**Stored items:**
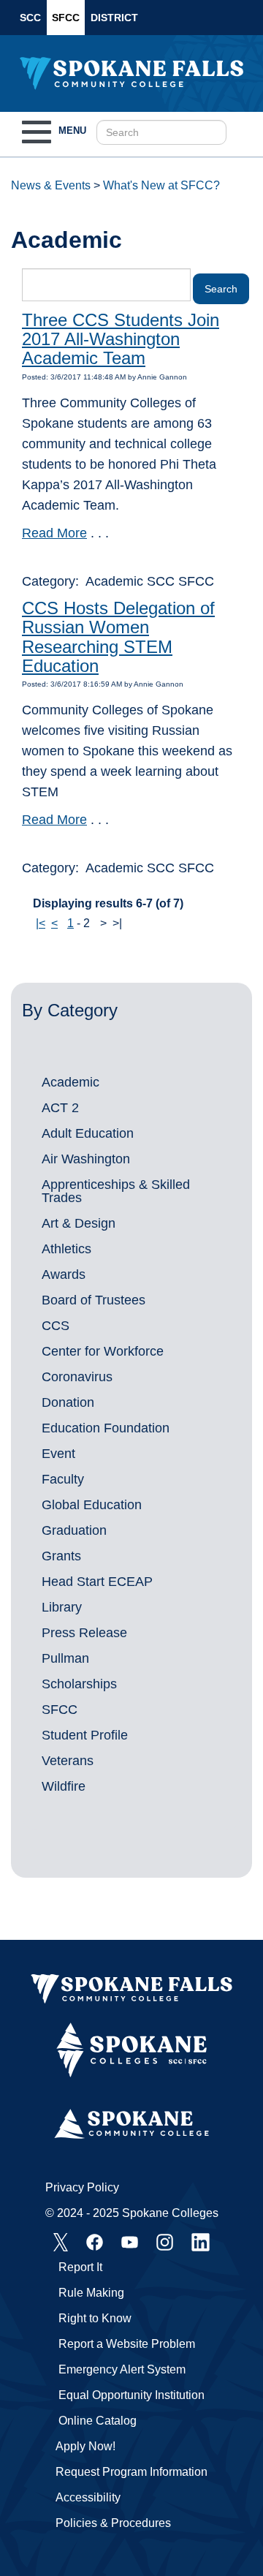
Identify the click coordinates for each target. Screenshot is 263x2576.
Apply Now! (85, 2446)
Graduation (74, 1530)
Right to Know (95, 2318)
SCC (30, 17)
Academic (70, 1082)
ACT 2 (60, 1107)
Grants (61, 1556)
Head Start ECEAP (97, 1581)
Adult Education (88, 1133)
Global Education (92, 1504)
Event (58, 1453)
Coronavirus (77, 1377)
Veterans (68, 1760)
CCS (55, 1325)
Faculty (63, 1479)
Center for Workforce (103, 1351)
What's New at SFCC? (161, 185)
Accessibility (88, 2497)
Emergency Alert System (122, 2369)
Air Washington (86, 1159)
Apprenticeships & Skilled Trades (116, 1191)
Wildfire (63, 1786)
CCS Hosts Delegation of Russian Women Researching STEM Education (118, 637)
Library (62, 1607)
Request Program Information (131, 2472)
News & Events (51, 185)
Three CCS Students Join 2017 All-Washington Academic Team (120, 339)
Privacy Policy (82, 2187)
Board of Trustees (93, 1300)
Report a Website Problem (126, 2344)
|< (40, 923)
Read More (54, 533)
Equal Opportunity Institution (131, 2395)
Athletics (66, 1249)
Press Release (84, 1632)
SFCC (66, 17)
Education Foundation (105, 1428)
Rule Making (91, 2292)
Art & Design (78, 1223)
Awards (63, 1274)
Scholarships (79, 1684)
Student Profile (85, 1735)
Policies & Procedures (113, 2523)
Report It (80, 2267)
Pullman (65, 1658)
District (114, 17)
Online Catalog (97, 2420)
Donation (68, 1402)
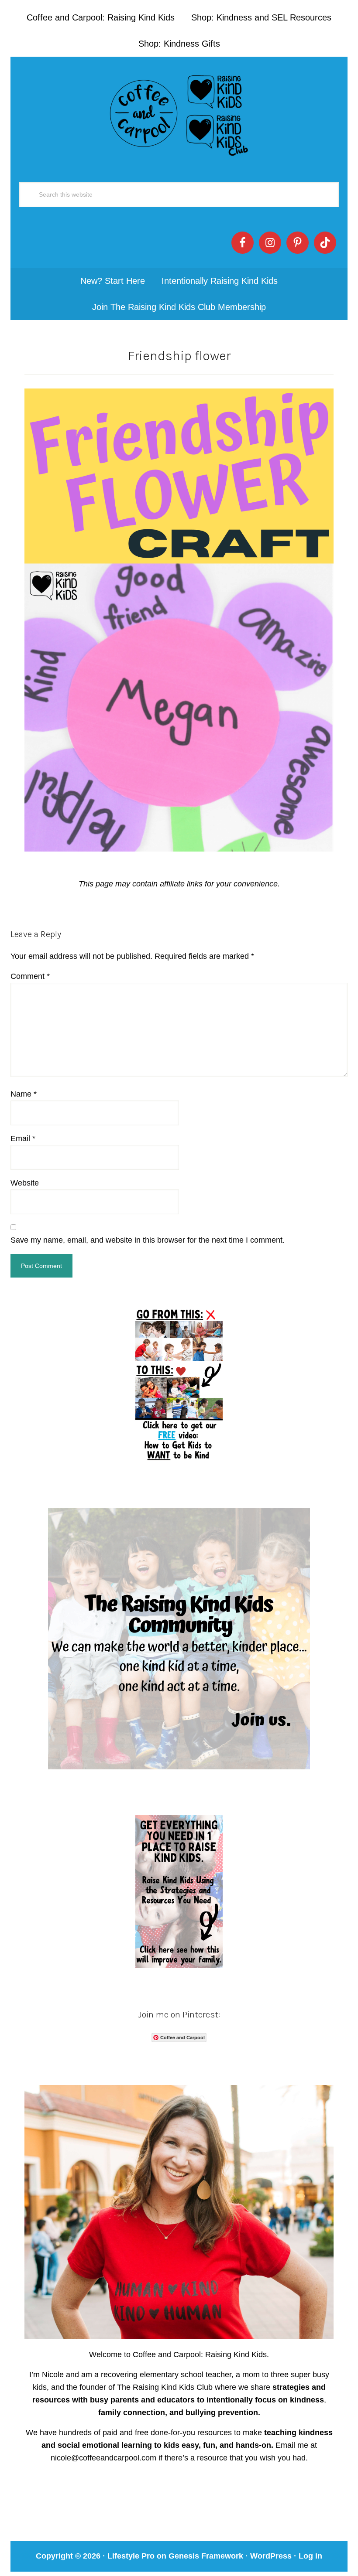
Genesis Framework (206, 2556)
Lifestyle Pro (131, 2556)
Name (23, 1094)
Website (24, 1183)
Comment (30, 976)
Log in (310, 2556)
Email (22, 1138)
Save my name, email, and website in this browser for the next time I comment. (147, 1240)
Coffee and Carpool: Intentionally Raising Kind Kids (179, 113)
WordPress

**What needs to be done:** Every line in the data above that contains the word "Washington" should be copied.

**Response below:**
Air Washington (86, 1159)
Three CCS Students Join 2017 All-Washington Academic Team (120, 339)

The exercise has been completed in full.